Next Steps to Happiness / Believe that your Work is Valuable

If you believe that your work is esoteric, overspecialized, trivial, useless, of interest to nobody else, then it will be difficult to develop a happy relationship to it. In the humanities we often refer to our own work in these disparaging terms, thus internalizing what we think of as the larger society's vision of our work, and alienating ourselves from our sources of strength. We only do this work to get a line on our cv, for promotion, tenure, to get the next degree, etc... Right?

The "the humanities will save civilization" rhetoric does not really help, either. If only people studied humanities, then they would be great critical thinkers and citizens, and would never vote for Republicans. I'm sure you've all heard those arguments.

No. The answer is to remember that the exercise of the human intelligence is the greatest thing ever. Work that employs and expands the human intelligence can never be without value. In my case, I know for a fact that poetry is the greatest and most complex art form possible. The study of poetry is a marvelous thing, because it is one kind of intelligence applied to another. I get to match myself against Lorca every day and find myself wanting.

(When I meet people and they see the attitude I have to my work, they don't think it's useless any more. Usually it's more like "Hey, that's pretty interesting.")

You don't have to agree with me about my particular reasons for valuing my own work. I don't really care. I know my work is valuable, but what about yours? At some core level, don't you think that what you are doing is the most important thing that anyone can do? Or at least the thing that you ought to be doing?

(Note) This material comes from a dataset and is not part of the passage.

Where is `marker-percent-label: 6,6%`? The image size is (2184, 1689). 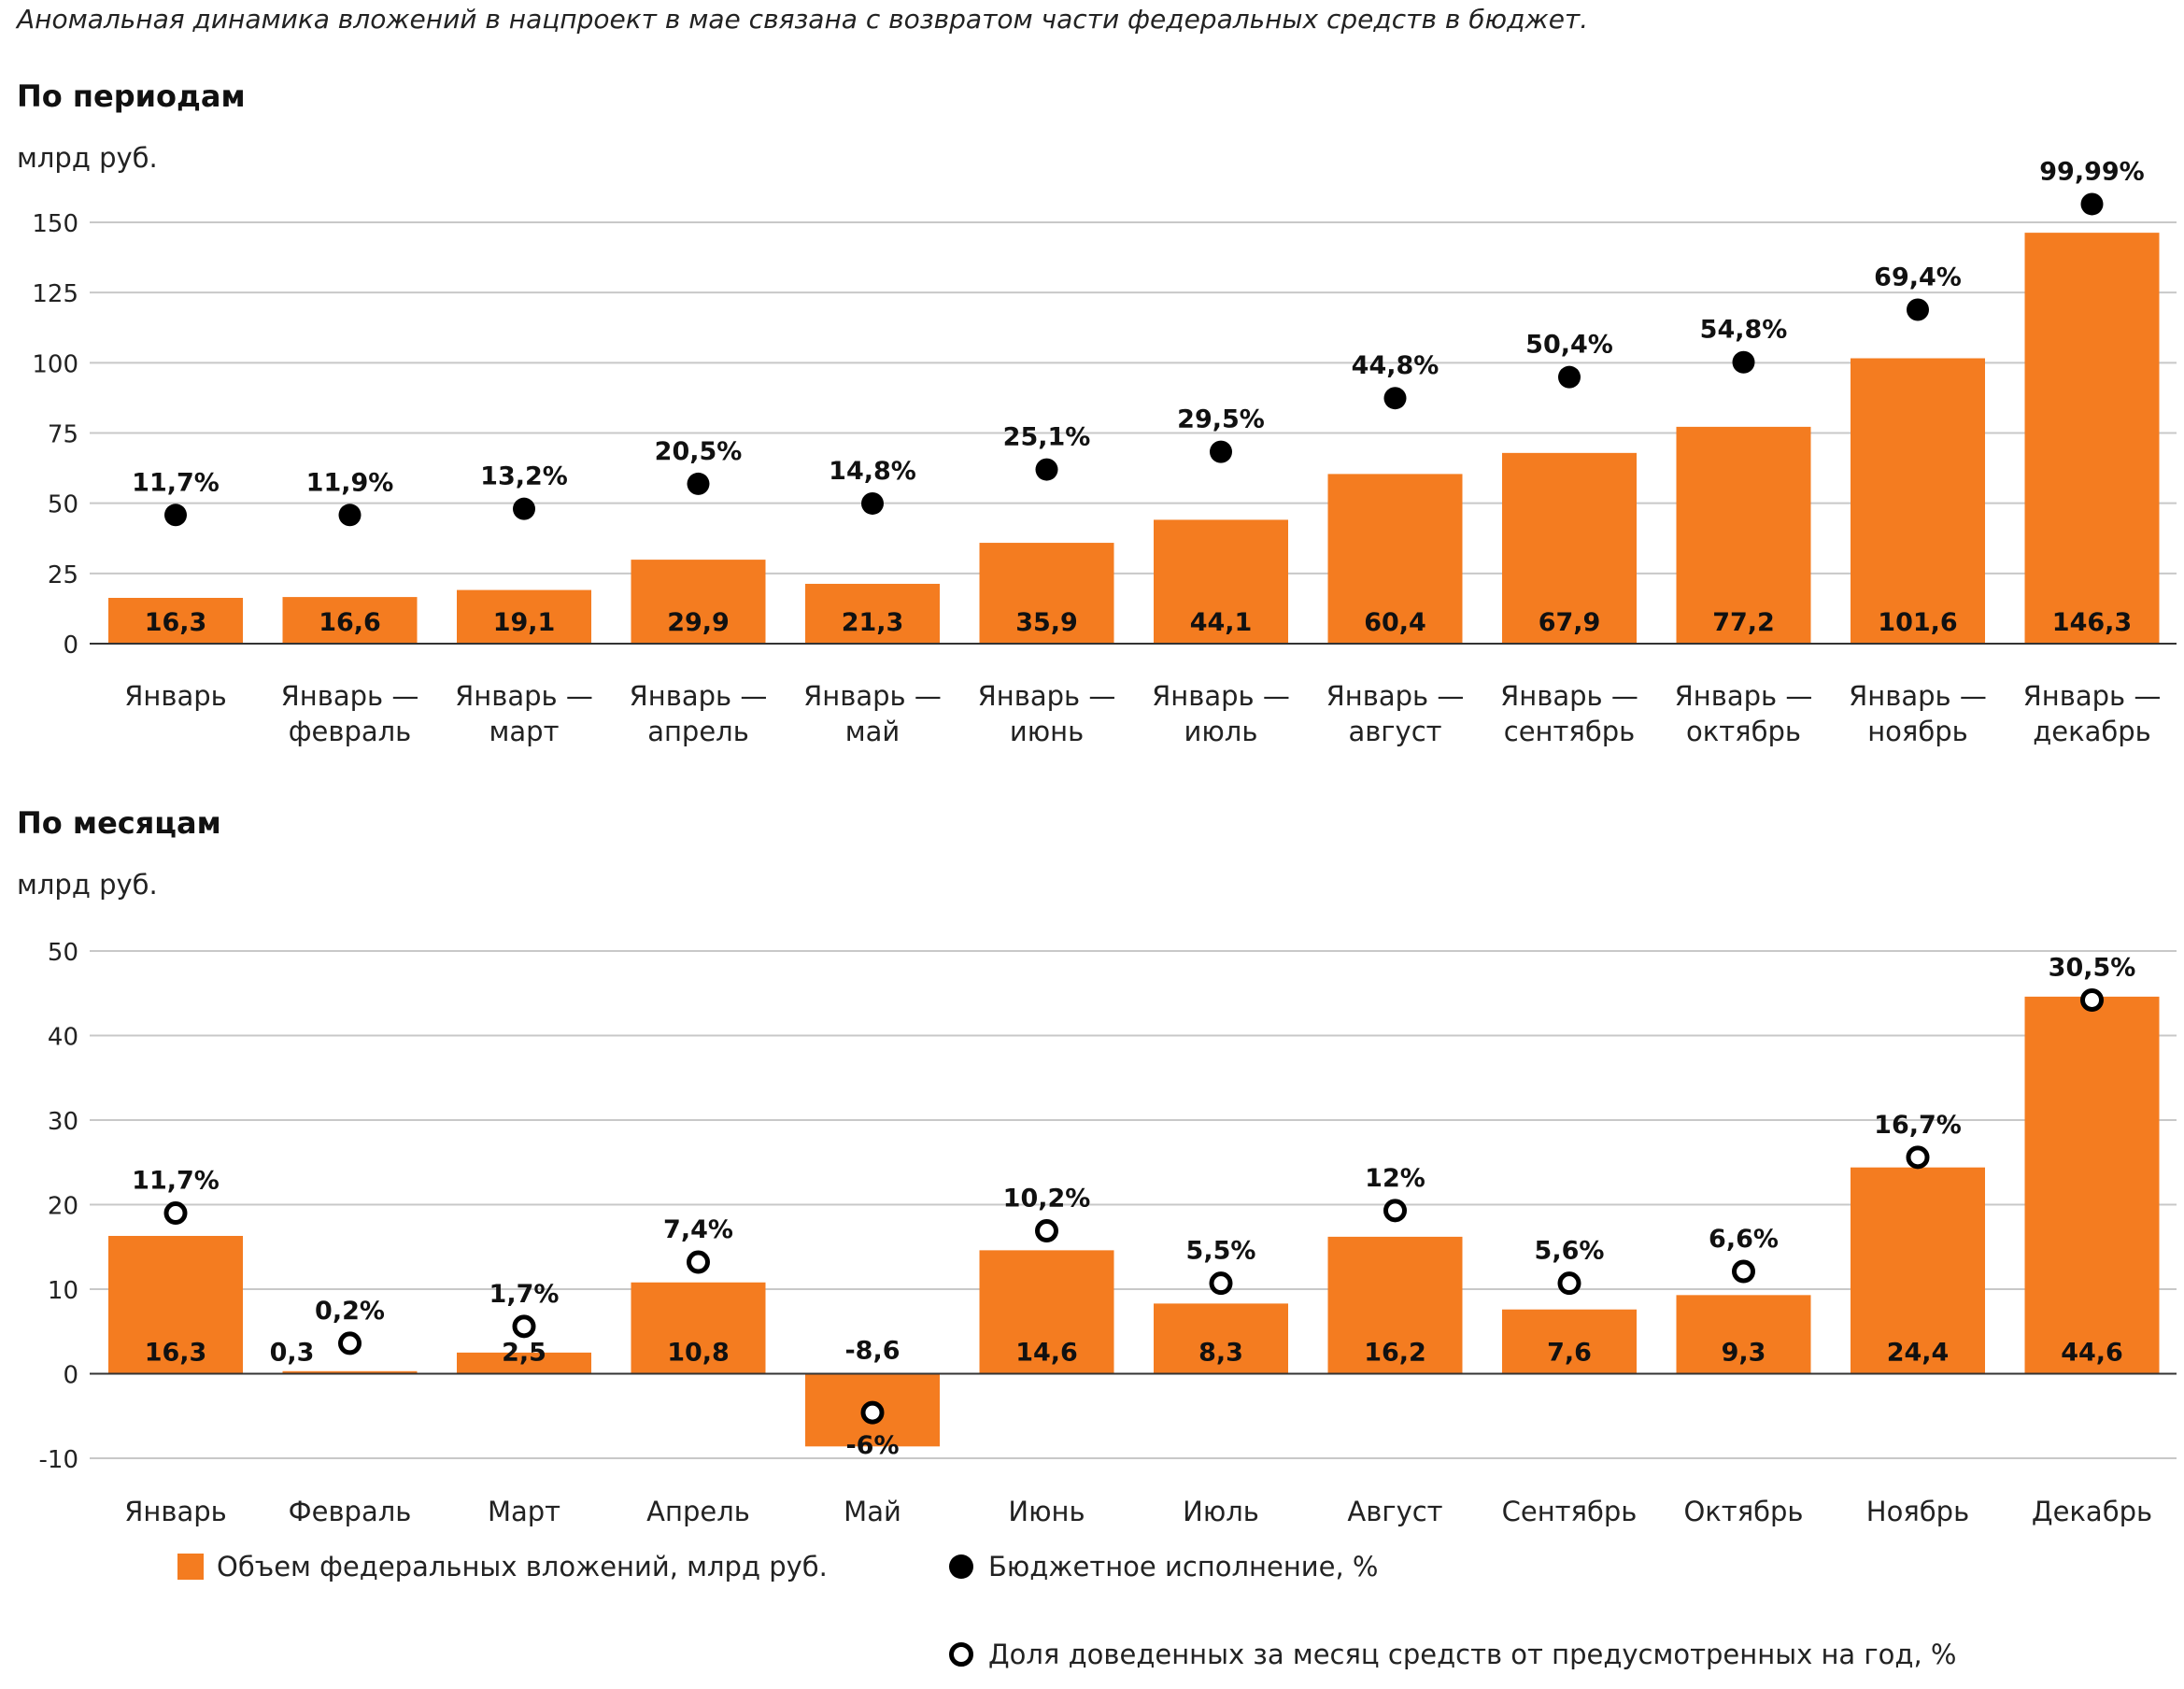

Then you can be happily engaged in your research and writing, deriving satisfaction from it. Knowing you can do it well is just one component: you also have to believe it is worth doing.

1 comment:

Thomas said...

Your account of the value of poetry is inspiring. It reminds me of what Cyril Connolly said in his introduction to The Unquiet Grave: "All grief, once made to know to the mind, can be cured by the mind [...]; the human brain, once it is fully functioning, as in the making of a poem, is outside of time and place and immune from sorrow." A fully functioning human brain, I dare say, is certainly of value.